Anthony Hirst (born 21 January 1967) is an English actor, theatre director and narrator best known for playing Mike Barnes on the soap opera Hollyoaks and in Coronation Street as Paul Kershaw, the love interest of Eileen Grimshaw. Hirst also narrates the UK version of How It's Made, shown on Quest and the Discovery channels, and various programmes for Channel 4.

Filmography 
Hirst's acting roles include Mike Barnes from Hollyoaks, Martin Gooch from The Ghost Squad and Steve Kingsley from Holby City. He has narrated TV documentaries such as Blueprint for Disaster, 2005, The Garage, Smash Lab, and How It's Made since 2001. He also narrates some of the programme trailers on Fox and Channel 4. Hirst appeared as a fireman called Paul on Coronation Street during the show's 50th anniversary in December 2010. Paul returned to Coronation Street as a regular character during October 2011. It was revealed on 24 February 2013 that Hirst would be leaving Coronation Street in 2013 at the end of his contract. In 2014, Tony Hirst narrated two seasons of Food Factory and in 2015 narrated season 1 of Home Factory both on Discovery science.

Other TV appearances 

Hirst appeared on Ready Steady Cook, on BBC Two on 5 March 2008, and lost to Zoë Lister, who played Zoe Carpenter in Hollyoaks. He played the part of Rom, a Roman man, on CBBC children's history programme The Romans in Britain shown on BBC2 and "Uncle Jake" in the BBC children's programme "The World Around Us". He played the part of a policeman in the first series of the Channel 4 show Shameless. He appeared on the Channel 4 show No Angels as an "ambulance chaser" in the first series.

PROBLEM DETAILS:
Please answer these questions using the passage on Anthony Hirst.
1. On which channels is the UK version of How It's Made shown?
2. Who beat Hirst on Ready Steady Cook?
3. In what year did Hirst narrate season 1 of Home Factory?

DATASET EXTRACT:

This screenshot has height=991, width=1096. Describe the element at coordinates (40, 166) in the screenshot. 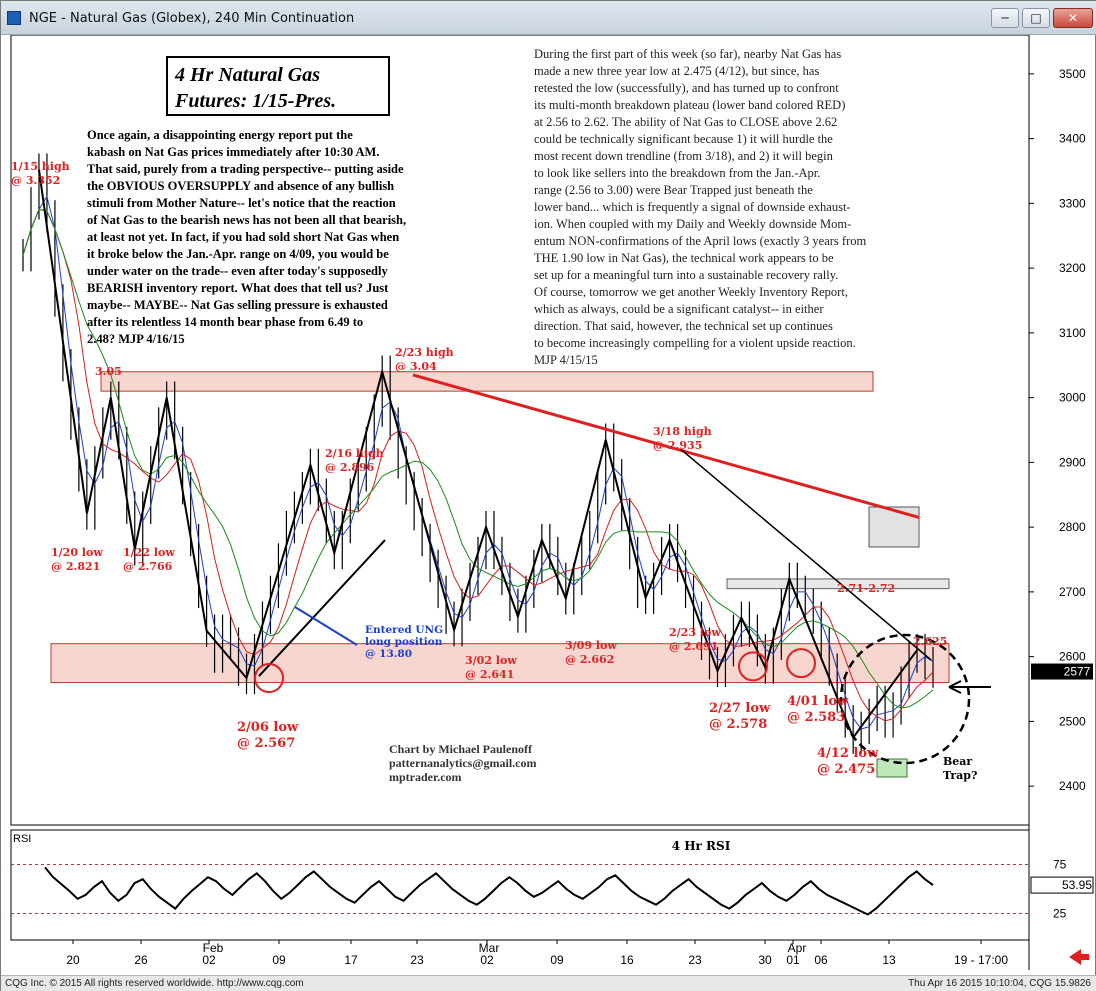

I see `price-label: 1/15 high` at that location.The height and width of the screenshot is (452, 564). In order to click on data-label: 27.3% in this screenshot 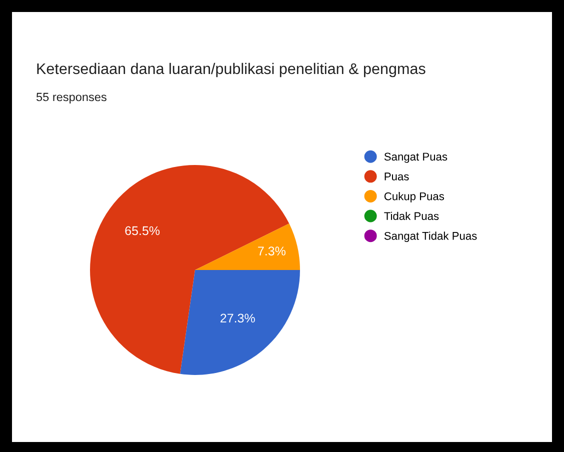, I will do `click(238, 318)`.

RESULT FOR THIS TASK:
1. Quest and the Discovery channels
2. Zoë Lister
3. 2015